Back to Adventure Running
Recommended local routes
Thames Towpath – head west or east!
Follow the Wandle all the way to Croydon!
Box Hill to Reigate (and back if you’re keen)
“Midsummer Munro” out and back route from Box Hill café
The Capital Ring – a great adventure which passes straight through the heart of Wimbledon. Complete in stages or in a “oner” if you’re keen!
Links for more information:
gofar.org.uk – lots of ideas for adventures all over the country
irunfar.com – International Ultra news and events
SLOW – local orienteering club for navigation skills and practice and home of one of the two fell races in the South East, the ever popular Box Hill Fell Race!
Of course, you should consider your safety in all of your running but it matters even more when you are off the beaten track, potentially in remote and difficult terrain. This isn’t a safety check list but more of a guide of some things to think about.
1. If possible, try not to run alone. Not only is it more fun in a group, it’s also much safer!
2. Carry route details and a way to navigate. I prefer a map and compass as they don’t run out of battery but these are only any good if you can use them effectively when the wind picks up and the mist comes down! Most phones now have a GPS and can display mapping. If relying on your phone, make sure it’s waterproof and the batteries will last. Also, expect not to have internet connection – if you do, it’s a bonus! Check out the OS Maps app or Outdoor Active for good mapping with the ability to store maps offline.
3. Try to be self-sufficient, and respectful of the volunteers who might have to come rescue you, but call for help before you deteriorate into a bad state. Mountain Rescue would rather guide off a lost runner than carry off a bad casualty.
4. Always leave details of your trip with someone. If possible, someone wrapped up safely at home but in the worst case, you can leave a note in the windscreen of your car. Include an outline of your route, start time, expected finish time (be generous!) and a time at which people should begin to worry. If you’re leaving details with someone inexperienced, write down who to contact, how and when and include what to say to them. An example might be calling 999 and asking for mountain rescue: “My name is YYY and my number is YYYY. My partner set out for a run and I’ve not heard from him beyond the time he expected to check back in and he asked me to call you. He set out to run up solo to Snowdon summit at 0900 following the Watkin path from Pont Bethania, returning the same way. He expected to return by 1400 and said to call at 1530 if I hadn’t heard. His name is Gareth Tomlinson, mid 40’s male, wearing a dark green base layer, red fleece and black waterproof with orange backpack. He is experienced, has water, food, whistle, torch and a foil blanket with him. His number is XXX.”

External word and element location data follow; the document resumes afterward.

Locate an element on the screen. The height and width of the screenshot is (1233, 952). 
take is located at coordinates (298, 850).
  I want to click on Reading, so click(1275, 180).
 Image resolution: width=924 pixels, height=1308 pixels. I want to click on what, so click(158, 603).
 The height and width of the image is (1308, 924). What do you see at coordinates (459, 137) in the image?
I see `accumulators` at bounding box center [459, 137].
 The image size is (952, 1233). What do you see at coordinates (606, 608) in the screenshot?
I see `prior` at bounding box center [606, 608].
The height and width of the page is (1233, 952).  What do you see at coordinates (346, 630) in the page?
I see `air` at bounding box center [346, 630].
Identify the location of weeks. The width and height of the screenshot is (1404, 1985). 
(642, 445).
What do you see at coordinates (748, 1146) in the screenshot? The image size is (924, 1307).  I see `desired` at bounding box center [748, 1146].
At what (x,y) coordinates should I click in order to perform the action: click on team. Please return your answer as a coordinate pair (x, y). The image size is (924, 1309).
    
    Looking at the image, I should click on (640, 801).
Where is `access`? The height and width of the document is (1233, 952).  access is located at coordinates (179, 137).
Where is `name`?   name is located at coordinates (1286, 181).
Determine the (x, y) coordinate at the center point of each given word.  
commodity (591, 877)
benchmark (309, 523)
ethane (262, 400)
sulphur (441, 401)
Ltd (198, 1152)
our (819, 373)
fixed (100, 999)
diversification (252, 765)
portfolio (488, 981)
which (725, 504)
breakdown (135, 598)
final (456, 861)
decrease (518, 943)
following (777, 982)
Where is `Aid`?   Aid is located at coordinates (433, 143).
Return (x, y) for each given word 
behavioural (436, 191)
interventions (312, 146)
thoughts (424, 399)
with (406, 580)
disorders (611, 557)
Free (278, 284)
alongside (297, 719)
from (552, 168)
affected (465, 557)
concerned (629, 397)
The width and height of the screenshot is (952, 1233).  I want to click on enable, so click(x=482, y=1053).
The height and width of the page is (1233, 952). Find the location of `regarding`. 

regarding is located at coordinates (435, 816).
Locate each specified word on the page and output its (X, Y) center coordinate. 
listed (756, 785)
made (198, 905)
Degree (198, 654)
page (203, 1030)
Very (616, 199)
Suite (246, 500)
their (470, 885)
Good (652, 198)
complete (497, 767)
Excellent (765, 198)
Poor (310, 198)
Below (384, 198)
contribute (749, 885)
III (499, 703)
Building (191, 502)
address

5. Consider using an app with a “buddy beacon” feature. This lets your nearest and dearest track you. Just be aware that these do rely on an internet connection so let your followers know not to panic if they don’t see you move for a while.
6. Be reasonable with your expectations and carry suitable provisions for your planned duration. If you’ve only ever run a flat half marathon, don’t head out solo for 80km across the mountains! Carry or have guaranteed means to get enough water, food and warming clothing for your expected time out. If expecting to find water from your surroundings, consider how you will purify it. There might be something unpleasant in that stream 50m up from where you are.
7. Keep an emergency kit for longer adventures and try to only use it in an emergency! As a minimum I carry a spare warm layer, whistle, small torch, some strapping tape, small scissors to cut it, a foil bivi bag and a gel.
8. Carry a hat and gloves and keep your warm clothes as dry as possible. Freezer ziplock bags are ideal for this!
9. Stay alert for hyperthermia. This could be a topic for a whole webpage but as a friend once said to me “any idiot can get cold, it takes a wise person to stay warm”. Add layers before you think you “need them”. Zipping up a jacket or putting on gloves can be hard with frozen fingers. Also be very aware of wind and when you might get into exposed positions. It can be fine climbing a hill but when you get to the exposed ridge or summit, it can get very cold very fast and a comfortable situation can go downhill very quickly.
Of course this is all just part of body management and very much part of the game. If you’re not sure, perhaps seek some more experienced company but don’t let it put you off!